Auspiciada por la reunión del tándem Hoffman-Schlesinger siete años después de Midnight Cowboy (una de las más bellas películas de la historia), se recuerda a Marathon Man (1976) sobre todo por la antológica escena de la tortura, en la cual Laurence Olivier incorpora los miedos más cervales de cualquier persona con un mínimo de dentadura --con la excepción del siempre faunesco Jack Nicholson en The Little Shop of Horrors (Roger Corman, 1960).
Estamos frente a una obra a su modo tan excelente como la mencionada ganadora del Oscar de 1969, gracias al crispado guión de William Goldman (autor de la novela original), a un expresionista Conrad Hall tras la cámara, y sobre todo a la una vez más soberbia dirección. Además, el estupendo reparto no pudo haber sido mejor escogido. Marthe Keller no sólo es hermosa, también es convincente en su ambiguo rol, y la química entre ella y Dustin Hoffman es naturalmente efectiva; William Devane se gana la animadversión del espectador en una de sus memorables apariciones; y Roy Scheider es simplemente brillante componiendo la intrigante figura del hermano del protagonista.

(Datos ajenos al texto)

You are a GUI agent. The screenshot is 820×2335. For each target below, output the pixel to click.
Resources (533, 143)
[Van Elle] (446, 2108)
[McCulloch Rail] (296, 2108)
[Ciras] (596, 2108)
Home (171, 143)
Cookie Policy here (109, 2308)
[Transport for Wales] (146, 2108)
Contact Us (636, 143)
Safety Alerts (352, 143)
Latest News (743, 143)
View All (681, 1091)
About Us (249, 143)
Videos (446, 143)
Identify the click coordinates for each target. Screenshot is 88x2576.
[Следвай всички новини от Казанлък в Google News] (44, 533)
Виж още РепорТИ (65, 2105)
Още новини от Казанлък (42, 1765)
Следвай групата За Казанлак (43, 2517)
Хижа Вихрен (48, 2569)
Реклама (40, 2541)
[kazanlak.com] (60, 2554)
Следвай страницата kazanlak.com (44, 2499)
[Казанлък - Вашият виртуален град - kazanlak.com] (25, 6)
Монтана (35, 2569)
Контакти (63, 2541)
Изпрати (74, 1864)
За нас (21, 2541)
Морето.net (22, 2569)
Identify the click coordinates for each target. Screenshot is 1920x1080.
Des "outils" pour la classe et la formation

Hoffman bromeando con Olivier en el set.
Hoffman y Olivier demuestran aquí, juntos y separados, por qué son dos de los intérpretes canónicos del siglo XX. Josef K. redivivo, el Babe Levy de Hoffman es un clásico ejemplo de lo que Brando llama en sus memorias “personajes a prueba de actores”, precisamente porque, a diferencia de lo que sostiene el insuperable Terry Malloy de On the Waterfront, hace falta un genio (como él mismo) para alcanzar la transparencia necesaria a la puesta en escena y a la vez ser (realmente) el personaje, todo lo cual es logrado por Hoffman en un nivel trascendente. Como una respuesta irónicamente providencial, el Dr. Christian Szell de Olivier es una de las presencias más diabólicas y una de las representaciones más verosímiles de un criminal de guerra de que el cinematógrafo pueda preciarse.

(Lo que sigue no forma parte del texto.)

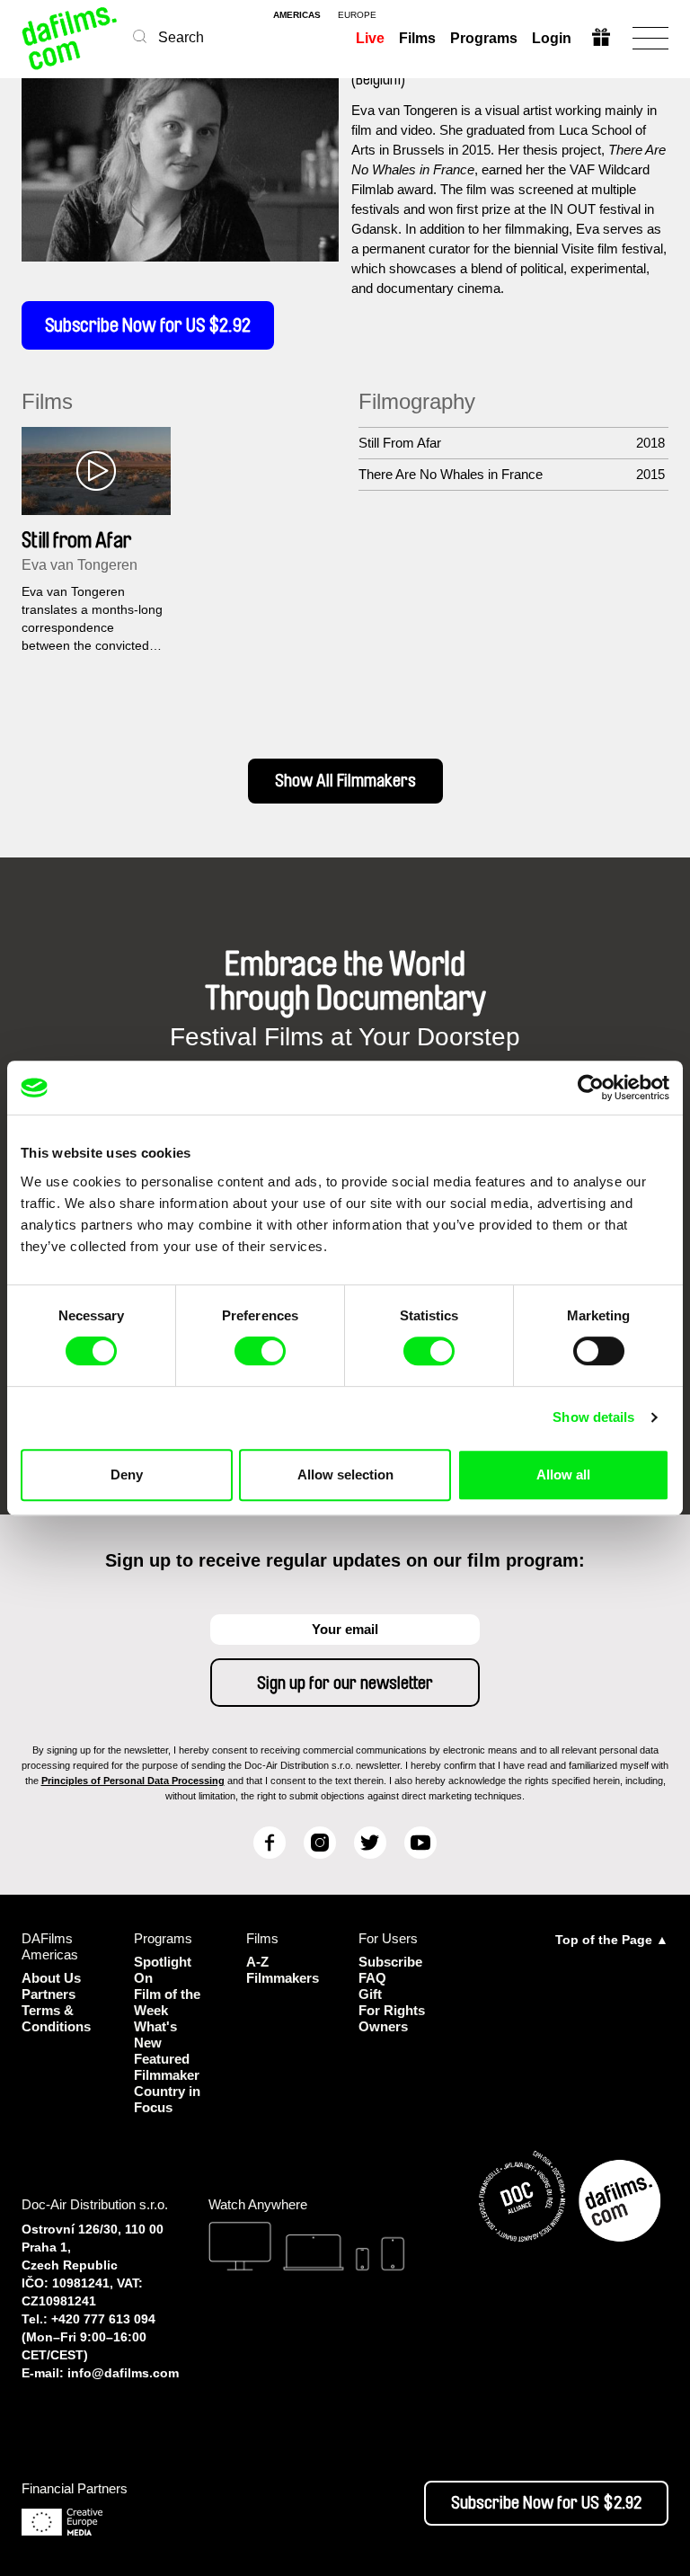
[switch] (260, 1351)
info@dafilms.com (123, 2373)
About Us (51, 1977)
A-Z (257, 1961)
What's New (155, 2034)
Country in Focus (167, 2099)
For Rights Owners (391, 2018)
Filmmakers (282, 1977)
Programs (484, 38)
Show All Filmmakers (345, 781)
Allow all (563, 1474)
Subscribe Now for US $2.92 (148, 325)
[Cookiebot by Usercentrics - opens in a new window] (590, 1087)
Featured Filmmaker (166, 2067)
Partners (48, 1994)
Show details (593, 1417)
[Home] (70, 38)
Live (370, 38)
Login (551, 38)
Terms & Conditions (56, 2018)
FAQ (372, 1977)
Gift (370, 1994)
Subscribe (390, 1961)
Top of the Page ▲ (611, 1939)
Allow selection (345, 1474)
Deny (127, 1474)
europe (357, 15)
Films (417, 38)
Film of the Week (167, 2002)
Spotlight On (162, 1969)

Ciertamente, John Schlesinger (1926-2003) se ha distinguido por una carrera en la que observaciones psicológicas tan sofisticadas como las ilustradas por Julie Christie y Dirk Bogarde en Darling (1965) y Sean Penn y Timothy Hutton en The Falcon and the Snowman (1985) han transmitido con fortuna su sensibilidad singular --o plural: de británico, de judío, de homosexual--, a la vez que un poderoso llamado a la tolerancia por medio de cintas de autor y de género, desprejuiciadamente deudoras de las escuelas vanguardistas del Free Cinema y del Actors Studio. Si alguna vez se filmó un drama nocturno, metafórico, virtualmente metafísico, que pasase por ser sólo un modelo de thriller, Marathon Man debe de ser esa rareza.